■ **Task instructions**
Find the line containing "Identify the click" in the records below. Copy exactly that line and each one after it, ending at the line containing "oktober (620, 531)", and nothing more.

(Information shown)

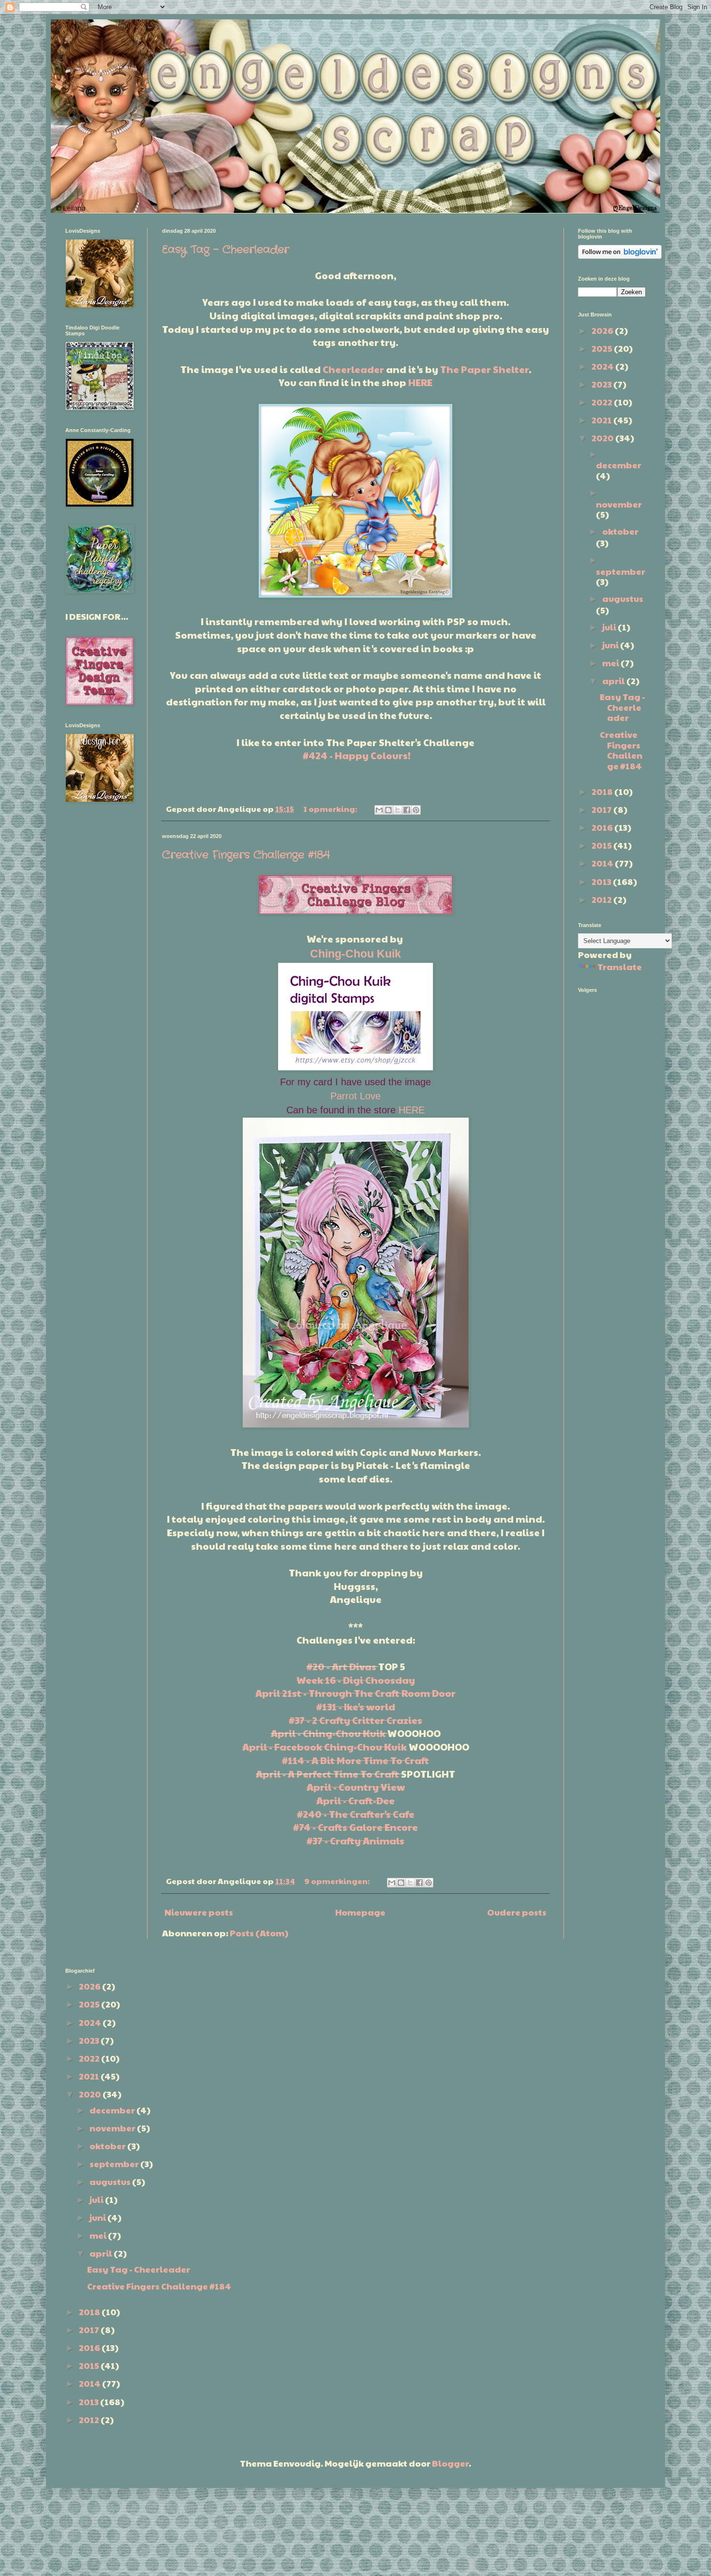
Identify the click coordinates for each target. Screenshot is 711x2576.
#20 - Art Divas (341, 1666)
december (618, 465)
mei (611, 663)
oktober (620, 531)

(End Information shown)
(Information shown)

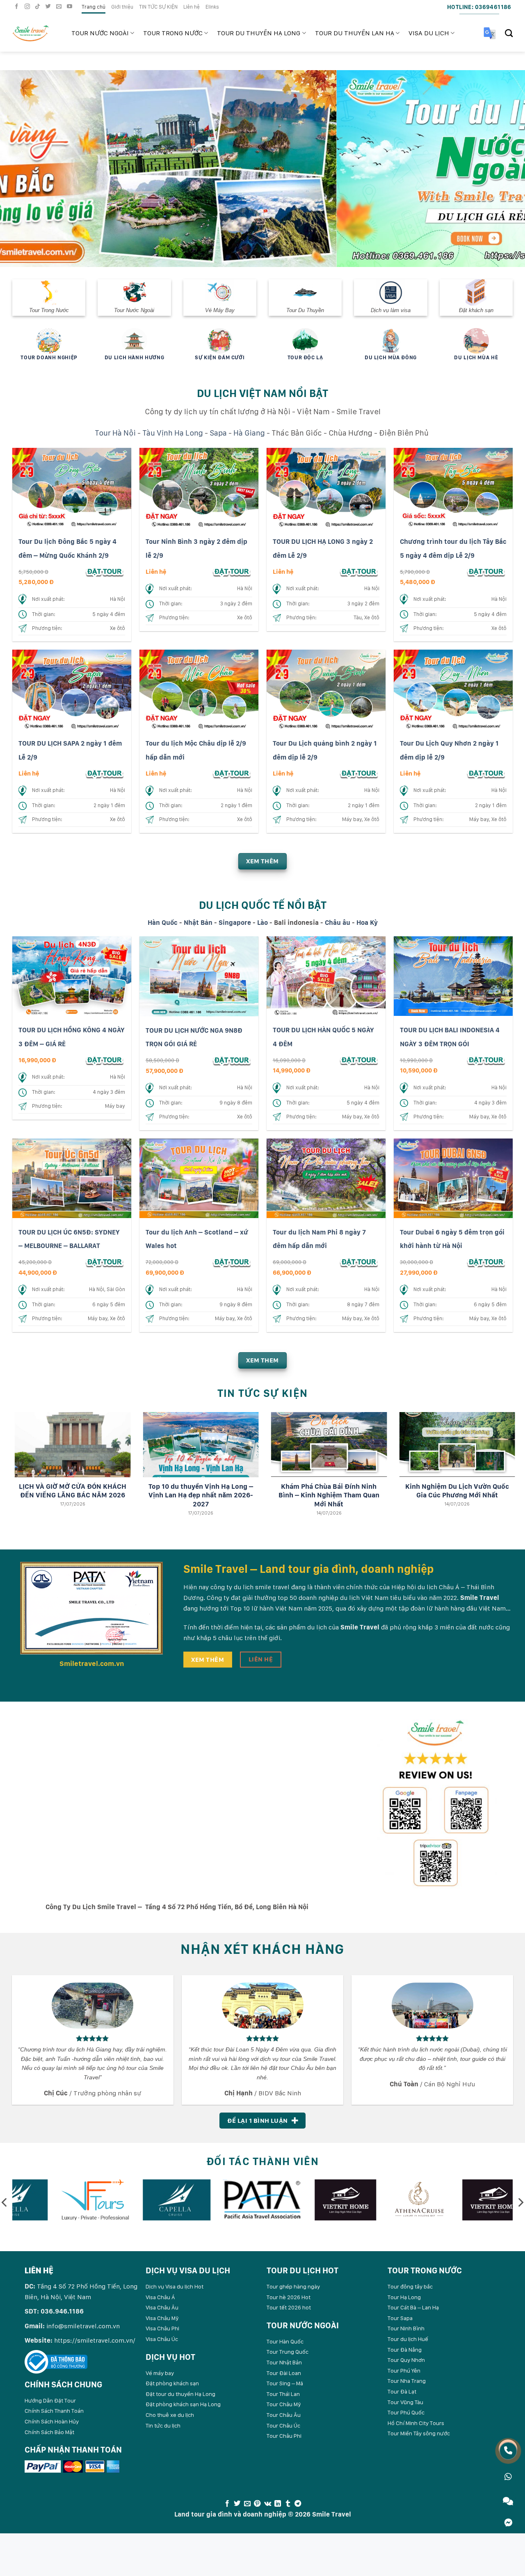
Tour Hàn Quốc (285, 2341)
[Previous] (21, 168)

(End Information shown)

■ **Answer box**
Identify the click coordinates for each target. Screenshot is 711x2576.
#20 - Art Divas (341, 1666)
december (618, 465)
mei (611, 663)
oktober (620, 531)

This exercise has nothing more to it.